A multiparty group of six lawmakers headed for Geneva yesterday to lobby for Taiwan's inclusion in the World Health Organization (WHO) this year.
"The country is looking forward to join a scheduled meeting on SARS control at the 56th World Health Assembly," said DPP Legislator Parris Chang (張旭成) at a press conference before his departure for Switzerland.
Chang said the chances for attaining membership is increasing since more and more countries have learned that Taiwan could become a crack in the dam of global prevention and control for epidemics "if it continues to be excluded from the international community."
Aside from Chang, three other DPP lawmakers -- Chien Chao-tong (簡肇棟), Lee Ming-hsien (李明憲) and Chen Mao-nan (陳茂男) made up the legislative delegation along with the TSU's John Wang (王政中) and the KMT's Sun Kauo-hwa (孫國華).
The KMT lawmaker blasted the Chinese government's "shameless lie that it had taken thoughtful care of the island's residents concerning the rampantly spreading epidemic."
"Beijing had ruined its international reputation by concealing the country's real infection situation and by claiming falsely that it is supervising Taiwan's epidemic containment," Sun remarked.
The KMT member stated that his presence demonstrates that the opposition endorses the membership bid.
"We are heading for Geneva to voice a legislative consensus that Taiwan should be allowed to fight against SARS aside other countries of the world," Sun told reporters.
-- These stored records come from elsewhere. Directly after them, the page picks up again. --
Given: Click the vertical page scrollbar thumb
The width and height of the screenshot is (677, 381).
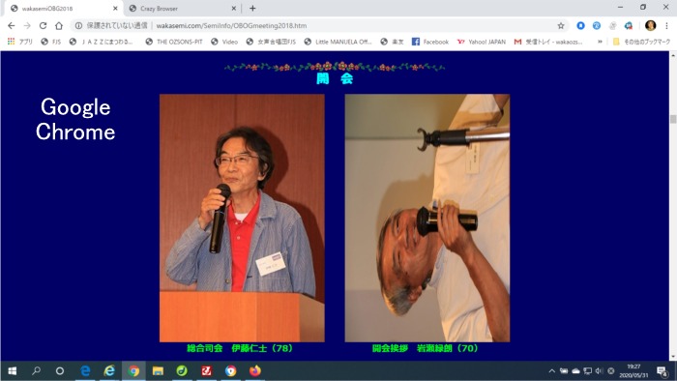Looking at the screenshot, I should (x=673, y=119).
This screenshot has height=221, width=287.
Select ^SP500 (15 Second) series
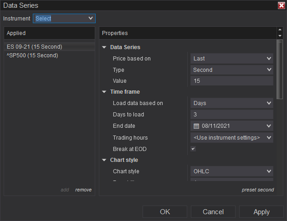pos(32,55)
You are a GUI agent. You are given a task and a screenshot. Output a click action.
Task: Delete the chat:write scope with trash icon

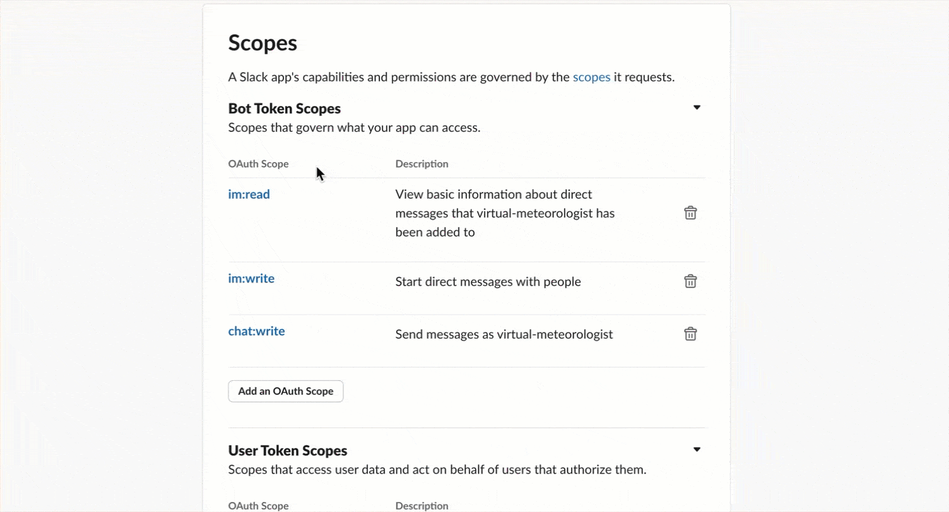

Chien, who is also a doctor, disclosed that intensive dialogue had conducted between Taiwan, the US, Japan and the EU on avenues which Taiwan can follow to be recognized by the WHO. He explained "the quadrilateral talks have looked into a considerable number of ways that Taiwan could join the health body this year."
Chien said the epidemic infection had helped the nation attain definite backing from the Japanese government before the WHA has convened.
This is the first time Japan has given the nod to Taiwan's WHO bid and in the past the US has expressed its support shortly after the WHA met. Now the two major countries have expressed definitive support beforehand.
The Ministry of Foreign Affairs is endeavoring to get support from the US government and the EU to advance the goal of netting the WHO enrollment this time, Chien said.
Despite receiving the unprecedented Japanese backing, Chien warned that enhanced suppression of Taiwan's activities by Chinese authorities at the assembly is foreseeable.
The Chinese government has instructed its overseas missions to reinforce the "one China" policy to the authorities of their host countries to cut off their endorsement of Taiwan, Chien noted.
"The confrontation between the two sides of the Taiwan Strait will be furious when the assembly opens on May 19," he predicted.
Noting his regret over the country's failure to achieve membership during the past seven years, Legislator Lee argued that the Chinese government has no basis with which to repress Taiwan's opinion at the international gathering as Beijing's claim of "taking care of the island" merely refers to a 1,000-mask donation by the Xiamen government to the Kinmen county Government.
"Beijing must stop its suppression of the government's endeavors to improve its health care through participating in the international health body," urged DPP Legislator Chang Shiow-jen (張秀珍).